= Set problem =
Repeat, line for line, the part of the records that opens with the line containing "Viewport: 518px width, 322px height." and runs through the end of the records.

--- begin Records for the exercise ---

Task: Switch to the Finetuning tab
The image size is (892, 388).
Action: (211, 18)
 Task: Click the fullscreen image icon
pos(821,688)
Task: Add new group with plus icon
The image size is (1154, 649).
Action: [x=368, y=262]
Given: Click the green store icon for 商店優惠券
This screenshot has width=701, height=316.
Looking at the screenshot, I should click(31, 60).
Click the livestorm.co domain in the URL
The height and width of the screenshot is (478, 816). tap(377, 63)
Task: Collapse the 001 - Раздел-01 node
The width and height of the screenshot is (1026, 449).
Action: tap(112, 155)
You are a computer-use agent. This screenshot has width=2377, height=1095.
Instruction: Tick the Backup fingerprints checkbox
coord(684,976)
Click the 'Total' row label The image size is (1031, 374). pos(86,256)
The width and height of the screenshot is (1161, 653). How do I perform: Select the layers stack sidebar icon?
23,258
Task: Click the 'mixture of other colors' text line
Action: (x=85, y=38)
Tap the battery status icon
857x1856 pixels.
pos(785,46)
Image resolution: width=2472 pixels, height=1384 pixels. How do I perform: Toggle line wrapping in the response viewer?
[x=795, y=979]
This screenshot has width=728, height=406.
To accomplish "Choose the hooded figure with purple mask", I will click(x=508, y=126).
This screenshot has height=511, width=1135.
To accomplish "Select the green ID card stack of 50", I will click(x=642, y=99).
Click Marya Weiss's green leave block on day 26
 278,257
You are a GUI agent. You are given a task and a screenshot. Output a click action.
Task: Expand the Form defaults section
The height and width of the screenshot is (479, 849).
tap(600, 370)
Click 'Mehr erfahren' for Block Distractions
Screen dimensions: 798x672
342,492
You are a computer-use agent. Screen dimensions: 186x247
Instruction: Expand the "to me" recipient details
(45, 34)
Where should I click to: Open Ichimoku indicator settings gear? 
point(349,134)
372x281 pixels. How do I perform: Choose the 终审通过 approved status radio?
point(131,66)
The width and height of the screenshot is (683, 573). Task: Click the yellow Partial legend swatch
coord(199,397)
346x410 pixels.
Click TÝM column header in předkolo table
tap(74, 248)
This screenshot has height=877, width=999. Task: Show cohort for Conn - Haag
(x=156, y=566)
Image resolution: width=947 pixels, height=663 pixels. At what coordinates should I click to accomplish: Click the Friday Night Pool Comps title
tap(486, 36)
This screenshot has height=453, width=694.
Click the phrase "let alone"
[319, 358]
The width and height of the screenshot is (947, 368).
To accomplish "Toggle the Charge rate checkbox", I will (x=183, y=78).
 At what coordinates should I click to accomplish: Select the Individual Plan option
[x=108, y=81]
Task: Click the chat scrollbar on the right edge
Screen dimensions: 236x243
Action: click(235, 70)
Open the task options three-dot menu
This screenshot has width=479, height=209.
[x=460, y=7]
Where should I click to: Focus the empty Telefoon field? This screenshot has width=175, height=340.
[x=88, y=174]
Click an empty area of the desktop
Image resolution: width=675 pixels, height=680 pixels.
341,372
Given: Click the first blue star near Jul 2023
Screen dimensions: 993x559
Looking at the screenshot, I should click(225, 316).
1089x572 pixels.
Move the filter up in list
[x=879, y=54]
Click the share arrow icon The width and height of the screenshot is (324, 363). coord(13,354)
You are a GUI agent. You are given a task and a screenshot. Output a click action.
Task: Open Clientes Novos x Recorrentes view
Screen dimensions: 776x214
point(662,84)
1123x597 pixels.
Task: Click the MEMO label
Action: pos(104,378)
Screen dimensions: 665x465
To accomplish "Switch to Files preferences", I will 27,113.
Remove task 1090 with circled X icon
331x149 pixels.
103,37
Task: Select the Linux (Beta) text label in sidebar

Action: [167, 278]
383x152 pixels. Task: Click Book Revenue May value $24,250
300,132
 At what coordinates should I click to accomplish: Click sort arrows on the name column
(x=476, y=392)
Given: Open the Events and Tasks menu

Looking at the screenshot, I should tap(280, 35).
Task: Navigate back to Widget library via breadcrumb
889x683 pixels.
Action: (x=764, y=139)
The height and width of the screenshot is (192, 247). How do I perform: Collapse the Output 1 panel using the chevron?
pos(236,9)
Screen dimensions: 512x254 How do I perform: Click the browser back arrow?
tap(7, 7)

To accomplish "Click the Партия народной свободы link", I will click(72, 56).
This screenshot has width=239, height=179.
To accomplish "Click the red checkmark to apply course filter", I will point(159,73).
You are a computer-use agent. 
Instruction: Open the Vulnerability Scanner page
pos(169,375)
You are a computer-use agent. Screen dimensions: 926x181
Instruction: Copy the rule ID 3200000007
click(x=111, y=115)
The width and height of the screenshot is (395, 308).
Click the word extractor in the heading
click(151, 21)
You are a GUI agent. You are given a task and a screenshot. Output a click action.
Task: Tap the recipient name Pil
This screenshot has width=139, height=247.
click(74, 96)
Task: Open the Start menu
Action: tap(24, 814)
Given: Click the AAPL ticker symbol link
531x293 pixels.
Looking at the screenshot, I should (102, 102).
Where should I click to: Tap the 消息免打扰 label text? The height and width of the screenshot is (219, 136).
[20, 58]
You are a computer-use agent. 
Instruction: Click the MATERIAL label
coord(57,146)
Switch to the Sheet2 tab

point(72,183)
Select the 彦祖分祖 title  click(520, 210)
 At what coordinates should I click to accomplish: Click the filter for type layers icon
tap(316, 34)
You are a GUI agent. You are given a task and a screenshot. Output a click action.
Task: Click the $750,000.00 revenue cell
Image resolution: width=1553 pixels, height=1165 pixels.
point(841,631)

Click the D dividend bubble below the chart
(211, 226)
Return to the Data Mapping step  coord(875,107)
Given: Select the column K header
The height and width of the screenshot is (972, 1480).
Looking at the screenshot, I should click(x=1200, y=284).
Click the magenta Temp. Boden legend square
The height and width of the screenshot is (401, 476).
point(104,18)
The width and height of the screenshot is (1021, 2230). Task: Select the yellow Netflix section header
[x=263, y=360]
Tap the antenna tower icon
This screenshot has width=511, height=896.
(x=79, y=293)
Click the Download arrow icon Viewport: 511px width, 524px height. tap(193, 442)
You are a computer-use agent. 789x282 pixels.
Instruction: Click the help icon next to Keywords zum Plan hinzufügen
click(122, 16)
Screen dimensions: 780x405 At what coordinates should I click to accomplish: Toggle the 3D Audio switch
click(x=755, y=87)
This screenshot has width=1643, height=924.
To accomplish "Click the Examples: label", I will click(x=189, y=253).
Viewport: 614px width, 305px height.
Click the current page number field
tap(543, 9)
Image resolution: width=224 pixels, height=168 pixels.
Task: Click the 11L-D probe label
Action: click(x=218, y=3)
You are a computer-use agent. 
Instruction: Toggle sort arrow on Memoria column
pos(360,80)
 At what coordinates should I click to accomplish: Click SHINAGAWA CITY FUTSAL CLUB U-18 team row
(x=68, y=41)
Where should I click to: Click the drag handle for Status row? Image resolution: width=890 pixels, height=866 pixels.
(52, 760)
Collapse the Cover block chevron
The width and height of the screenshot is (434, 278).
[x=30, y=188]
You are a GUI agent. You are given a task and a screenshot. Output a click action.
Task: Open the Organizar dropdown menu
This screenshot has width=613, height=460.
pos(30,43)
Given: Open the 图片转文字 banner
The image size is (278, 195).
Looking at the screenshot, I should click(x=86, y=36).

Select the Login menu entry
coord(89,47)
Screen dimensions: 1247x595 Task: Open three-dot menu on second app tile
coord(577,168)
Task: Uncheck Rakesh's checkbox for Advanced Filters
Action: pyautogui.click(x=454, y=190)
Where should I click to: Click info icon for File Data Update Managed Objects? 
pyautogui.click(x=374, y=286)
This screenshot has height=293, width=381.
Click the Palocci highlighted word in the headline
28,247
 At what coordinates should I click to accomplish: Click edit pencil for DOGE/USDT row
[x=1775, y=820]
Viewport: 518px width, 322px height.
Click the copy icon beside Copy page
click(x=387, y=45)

--- end Records for the exercise ---

= Output of the exercise =
Viewport: 518px width, 322px height.
Click the copy icon beside Copy page
click(x=387, y=45)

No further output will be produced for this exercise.